In this investigation, the human 9-1-1 Complex is resolved while other complexes without names are left.


In [1]:
import itertools as itt
import math
import time
import os

import pybel
import networkx as nx
from pybel.constants import *
import matplotlib.pyplot as plt
import pybel_tools as pbt
from pybel_tools.visualization import to_jupyter
%matplotlib inline

In [2]:
pybel.__version__


Out[2]:
'0.7.2'

In [3]:
pbt.__version__


Out[3]:
'0.1.18-dev'

In [4]:
time.asctime()


Out[4]:
'Sun Aug 13 13:54:23 2017'

Prior Knowledge

The OpenBEL Framework provides a listing of named complexes, organized as BEL statements. This can be loaded from URL using PyBEL.


In [5]:
manager = pybel.manager.CacheManager()

In [6]:
url = 'http://resources.openbel.org/belframework/20150611/resource/named-complexes.bel'
graph = pybel.from_url(url, manager=manager)

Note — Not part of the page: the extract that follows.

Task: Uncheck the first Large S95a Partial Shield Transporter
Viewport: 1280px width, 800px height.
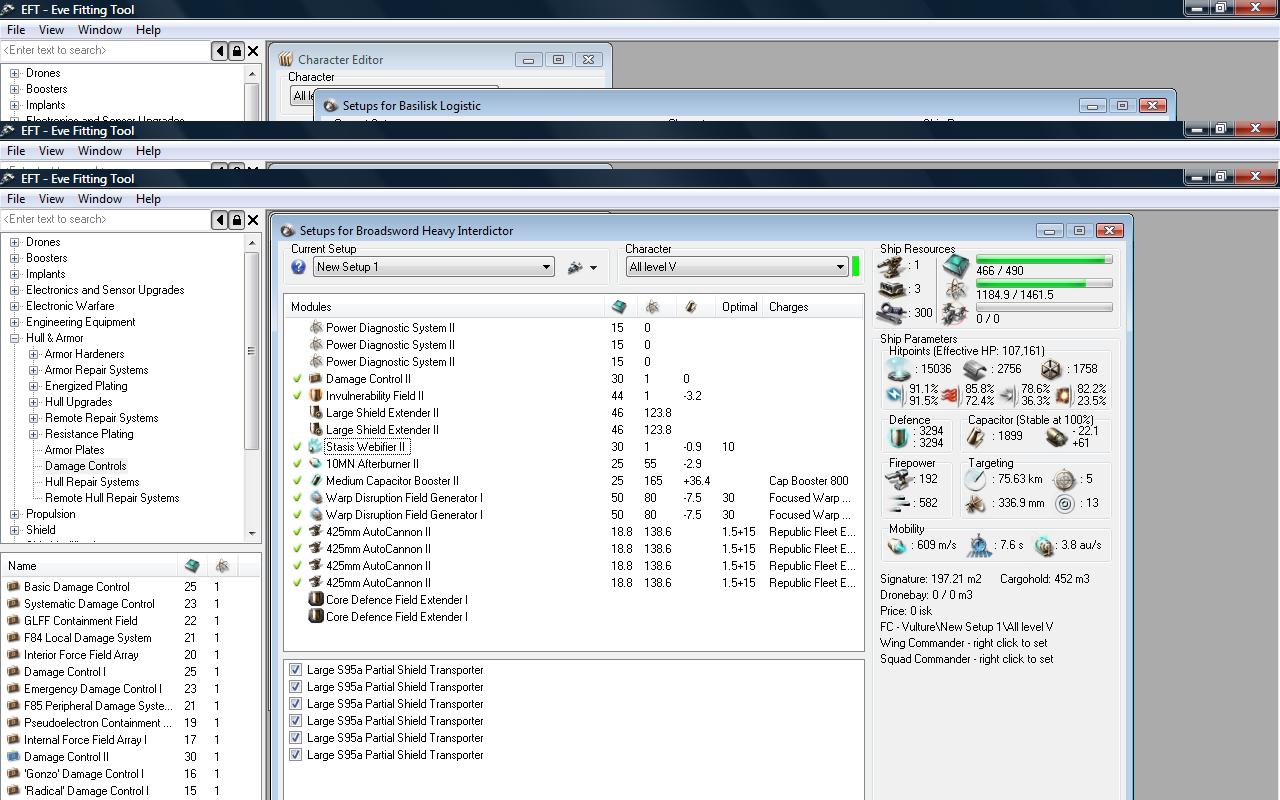Action: pyautogui.click(x=295, y=670)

ERROR:pybel.io.line_utils:Missing required document metadata: ContactInfo
WARNING:pybel.parser:Line 0000034 - MissingNamespaceNameWarning: "Abaca" is not in the MGI namespace

In [7]:
graph.number_of_nodes(), graph.number_of_edges()


Out[7]:
(1157, 1138)

In [8]:
plt.title('Size Rank Distribution of Named Complexes')
plt.xlabel('Rank')
plt.ylabel('Size')
plt.plot(sorted([graph.degree(c) for c in graph], reverse=True))
plt.show()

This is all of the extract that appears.